In the United States, the lifetime risk of dying in childbirth is 1 in 4,800; in Italy, it’s 1 in 26,600; and in Ireland a woman has only 1 chance in 47,600 of dying in childbirth. Overall in sub-Saharan Africa, the lifetime risk of dying in childbirth is 1 in 22.

So lifetime risk of maternal death is one thousand times higher in a poor country than in the West. That should be an international scandal.

HIV/AIDS

Being sold to a brothel was always a hideous fate, but not usually a death sentence. Now it often is. And because of the fear of AIDS, customers prefer younger girls whom they believe are less likely to be infected.

Women are about twice as likely to be infected during heterosexual sex with an HIV-positive partner as men are.

For women the lethal risk factor is often not promiscuity but marriage. Routinely in Africa and Asia, women stay safe until they marry, and then they contract AIDS from their husbands.

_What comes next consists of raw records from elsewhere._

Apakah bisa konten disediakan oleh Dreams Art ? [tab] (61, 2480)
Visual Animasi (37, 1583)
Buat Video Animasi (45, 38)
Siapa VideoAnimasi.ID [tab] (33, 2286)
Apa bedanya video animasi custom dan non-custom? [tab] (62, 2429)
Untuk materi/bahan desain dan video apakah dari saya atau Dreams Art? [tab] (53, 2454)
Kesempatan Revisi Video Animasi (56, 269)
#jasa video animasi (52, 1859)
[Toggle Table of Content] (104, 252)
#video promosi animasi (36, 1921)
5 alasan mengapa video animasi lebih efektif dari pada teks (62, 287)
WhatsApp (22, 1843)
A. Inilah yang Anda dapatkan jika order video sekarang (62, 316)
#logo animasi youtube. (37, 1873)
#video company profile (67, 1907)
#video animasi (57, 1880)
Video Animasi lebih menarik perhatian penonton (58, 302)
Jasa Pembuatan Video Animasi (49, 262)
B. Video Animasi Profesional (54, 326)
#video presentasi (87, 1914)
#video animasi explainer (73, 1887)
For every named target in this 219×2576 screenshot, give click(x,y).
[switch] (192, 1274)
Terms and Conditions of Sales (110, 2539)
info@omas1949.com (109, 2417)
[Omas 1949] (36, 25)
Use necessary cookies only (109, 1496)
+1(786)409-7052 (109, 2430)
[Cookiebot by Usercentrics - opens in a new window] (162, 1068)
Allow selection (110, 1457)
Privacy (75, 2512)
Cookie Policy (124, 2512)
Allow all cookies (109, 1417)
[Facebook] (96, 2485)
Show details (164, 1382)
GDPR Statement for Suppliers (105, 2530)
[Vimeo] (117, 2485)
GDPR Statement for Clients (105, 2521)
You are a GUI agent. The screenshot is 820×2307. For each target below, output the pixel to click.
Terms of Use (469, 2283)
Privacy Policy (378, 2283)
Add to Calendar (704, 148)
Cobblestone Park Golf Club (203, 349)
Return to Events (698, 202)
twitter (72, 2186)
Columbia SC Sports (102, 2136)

Female Genital Mutilation (FGM)

Worldwide, some 130 million women have been cut, and after new research, the UN now estimates that 3 million girls are cut annually in Africa alone (the previous estimate had been 2 million globally).

Domestic Violence

Surveys suggest that about one third of all women worldwide face beatings in the home. Women aged fifteen through forty-four are more likely to be maimed or die from male violence than from cancer, malaria, traffic accidents, and war combined.

Moving Forward

“Empowerment” is a cliché in the aid community, but it is truly what is needed. The first step toward greater justice is to transform that culture of female docility and subservience, so that women themselves become more assertive and demanding. As we said earlier, that is, of course, easy for outsiders like us to say: We’re not the ones who run horrible risks for speaking up. But when a woman does stand up, it’s imperative that outsiders champion her; we also must nurture institutions to protect such people.

In developing countries, tormenting the illiterate is usually risk-free; preying on the educated is more perilous.

The single most important way to encourage women and girls to stand up for their rights is education, and we can do far more to promote universal education in poor countries.

If there is to be a successful movement on behalf of women in poor countries, it will have to bridge the God Gulf. Secular bleeding hearts and religious bleeding hearts will have to forge a common cause. That’s what happened two centuries ago in the abolitionist movement, when liberal deists and conservative evangelicals joined forces to overthrow slavery. And it’s the only way to muster the political will to get now-invisible women onto the international agenda.

I want to be a part of this movement, don't you?